• DOCUMENT EXCERPT
BEGIN

Gravity Bone was developed using a modified version of id Software's id Tech 2, the graphics engine for Quake 2. Chung acknowledged that although he has worked with newer, "powerful and flexible" engines, he preferred the older engine because it was released as an open source platform, "so you can redistribute it for free." The voice work featured in the briefings in Gravity Bone was produced using text-to-speech programs, and it incorporates three songs by Xavier Cugat and His Orchesetra: "Maria Elena", "Brazil", and "Perfidia". These versions of "Maria Elena" and "Perfidia" were both previously used by film director Wong Kar-wai in the 1990 film Days of Being Wild. Chung declared that his passion for Wong's films were an important factor in the selection of Wong's music: "He makes these really beautiful films and I've always wanted to use the same music in a videogame." He said that Wong's films had a strong influence on the development.

END

• DATA FOR ANALYSIS
BEGIN

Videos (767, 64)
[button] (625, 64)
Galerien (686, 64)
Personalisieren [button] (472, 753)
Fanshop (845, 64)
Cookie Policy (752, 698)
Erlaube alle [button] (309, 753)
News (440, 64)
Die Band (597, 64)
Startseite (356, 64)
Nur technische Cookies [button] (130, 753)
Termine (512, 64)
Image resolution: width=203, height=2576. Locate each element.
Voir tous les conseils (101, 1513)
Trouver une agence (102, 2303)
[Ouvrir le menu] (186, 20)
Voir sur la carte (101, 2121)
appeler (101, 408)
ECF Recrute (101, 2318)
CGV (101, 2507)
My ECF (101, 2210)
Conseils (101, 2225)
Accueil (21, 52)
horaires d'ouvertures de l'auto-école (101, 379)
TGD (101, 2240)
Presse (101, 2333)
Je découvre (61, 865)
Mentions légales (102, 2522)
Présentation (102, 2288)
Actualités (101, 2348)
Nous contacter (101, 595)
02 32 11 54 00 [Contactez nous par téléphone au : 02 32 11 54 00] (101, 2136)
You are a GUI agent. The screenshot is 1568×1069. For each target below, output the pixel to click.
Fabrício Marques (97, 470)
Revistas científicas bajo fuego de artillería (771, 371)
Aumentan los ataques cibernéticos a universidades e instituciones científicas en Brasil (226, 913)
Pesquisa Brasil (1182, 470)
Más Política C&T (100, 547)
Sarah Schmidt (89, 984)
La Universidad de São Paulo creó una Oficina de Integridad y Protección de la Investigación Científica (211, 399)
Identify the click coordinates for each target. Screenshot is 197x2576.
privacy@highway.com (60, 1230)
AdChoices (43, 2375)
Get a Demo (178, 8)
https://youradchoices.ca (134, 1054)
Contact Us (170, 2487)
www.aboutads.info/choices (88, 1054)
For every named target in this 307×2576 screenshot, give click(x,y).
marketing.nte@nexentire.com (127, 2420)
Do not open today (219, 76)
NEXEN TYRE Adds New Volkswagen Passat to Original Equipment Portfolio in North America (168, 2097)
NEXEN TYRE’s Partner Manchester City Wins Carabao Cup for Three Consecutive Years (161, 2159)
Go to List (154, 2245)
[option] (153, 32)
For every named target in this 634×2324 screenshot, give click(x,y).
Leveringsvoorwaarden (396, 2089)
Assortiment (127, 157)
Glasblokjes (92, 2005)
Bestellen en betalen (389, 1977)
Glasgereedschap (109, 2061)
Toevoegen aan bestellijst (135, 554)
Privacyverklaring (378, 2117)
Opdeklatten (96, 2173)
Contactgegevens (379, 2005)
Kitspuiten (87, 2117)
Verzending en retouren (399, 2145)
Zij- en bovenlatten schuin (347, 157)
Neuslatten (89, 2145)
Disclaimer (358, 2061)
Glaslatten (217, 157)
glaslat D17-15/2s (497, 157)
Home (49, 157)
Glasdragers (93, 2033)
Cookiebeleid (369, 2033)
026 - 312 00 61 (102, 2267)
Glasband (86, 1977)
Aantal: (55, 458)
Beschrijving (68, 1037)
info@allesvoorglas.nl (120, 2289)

END

• TASK REQUIREMENTS
A. From the passage on Gravity Bone, list every song by Xavier Cugat and His Orchestra that the game uses.
B. For each statement, say whether the passage on Gravity Bone supports it. Answer yes or no and quote the words that decide it.
(i) Gravity Bone was built on a modified form of id Tech 2.
(ii) Voice actors recorded the briefings.
(iii) Wong Kar-wai used all three of the game's songs in Days of Being Wild.
C. Answer these questions from the passage on Gravity Bone.
(i) Which company made the engine the game was built on?
(ii) In what year was Days of Being Wild released?
(iii) According to Chung, why did he prefer the older engine?

• TASK-BY-TASK OUTPUTS
A. "Maria Elena", "Brazil", "Perfidia"

B.
(i) Yes: "Gravity Bone was developed using a modified version of id Software's id Tech 2"
(ii) No: "produced using text-to-speech programs"
(iii) No: "These versions of "Maria Elena" and "Perfidia" were both previously used by film director Wong Kar-wai"

C.
(i) id Software
(ii) 1990
(iii) It was released as an open source platform, so it can be redistributed for free.